That’s a question that I ask myself all the time [laughs]. I think Paul Stubblebine says it best: “There’s a particular assortment of character defects that go toward making a good mastering engineer.” Seriously, though, for one thing, I was given the opportunity—by Paul, actually—to do work on some top-notch gear and that’s very important. Your work is only going to sound as good as the gear you’ve got.

I also played music for many years. I know what it’s like to stand on a stage with a Marshall half-stack and a Les Paul, and what that’s supposed to sound like and how the audience reacts to it. That helps. I feel that I understand music, and that is how I’m able to do my job. I’ve also done a lot of recording and mixing and I like many different kinds of music. What I try to do in here—with whatever kind of music it is—is to try to make it exciting so that people will be moved when they hear it.

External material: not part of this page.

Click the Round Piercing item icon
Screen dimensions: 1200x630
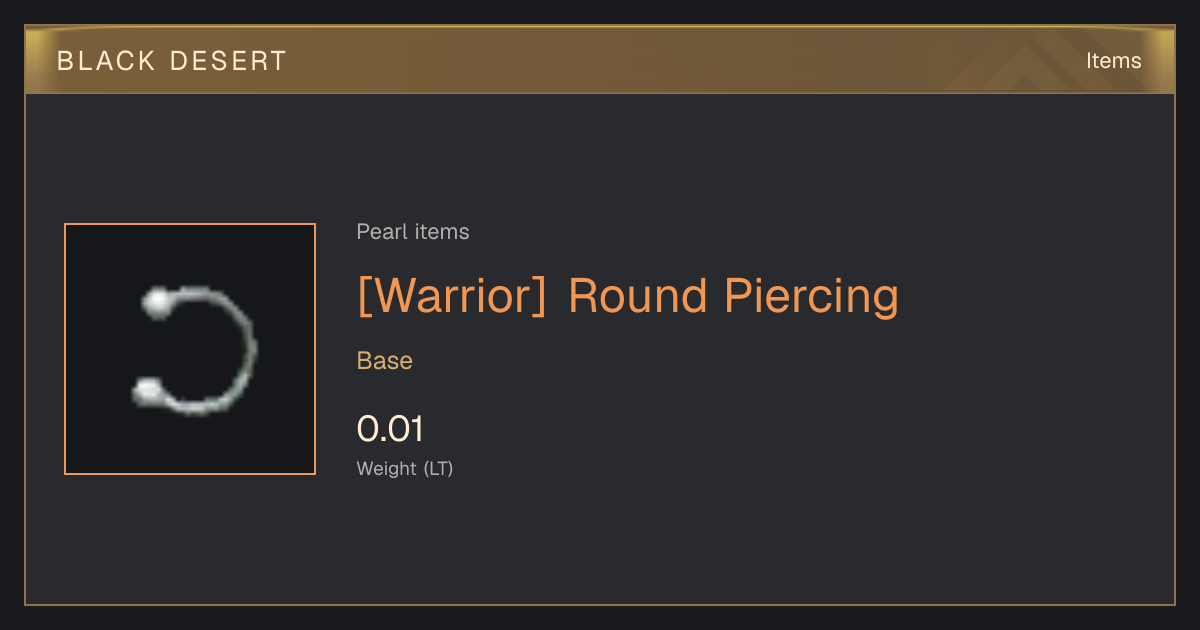190,349
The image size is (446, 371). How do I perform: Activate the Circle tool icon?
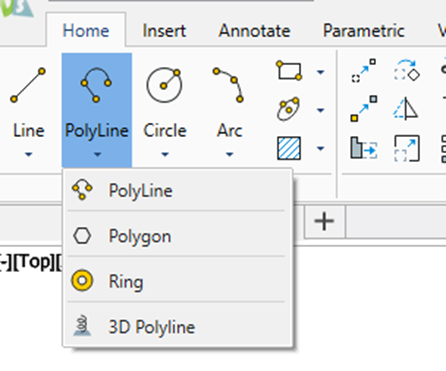click(164, 85)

How did you end up choosing mastering as your favorite part of the music production process?
One thing I found interesting right away was how with one very small EQ move you could open up the whole program. It’s quite magical, really. You do very small but precise things in mastering that have a big effect.

There isn’t really any sort of career path for it any more. Again, it’s probably good if you’re a musician and I think it really helps to understand recording and mixing. Originally mastering was basically putting music onto the release format in a way that would work from a manufacturing point of view. Back in the ’60s, the first thing you learned [if it was felt you showed promise as an engineer] was how to fit the stuff on the medium appropriately, and then after a couple of years of that, they would put you back into recording and mixing and you’d have an understanding of the parameters of the whole thing. For that reason it was known as “transfer” back then. Then certain people started pushing the envelope in mastering: more low-end, more level. There’s that loudness thing again. They became known for their sound, and became independent. These days there isn’t that framework to bring someone along, though.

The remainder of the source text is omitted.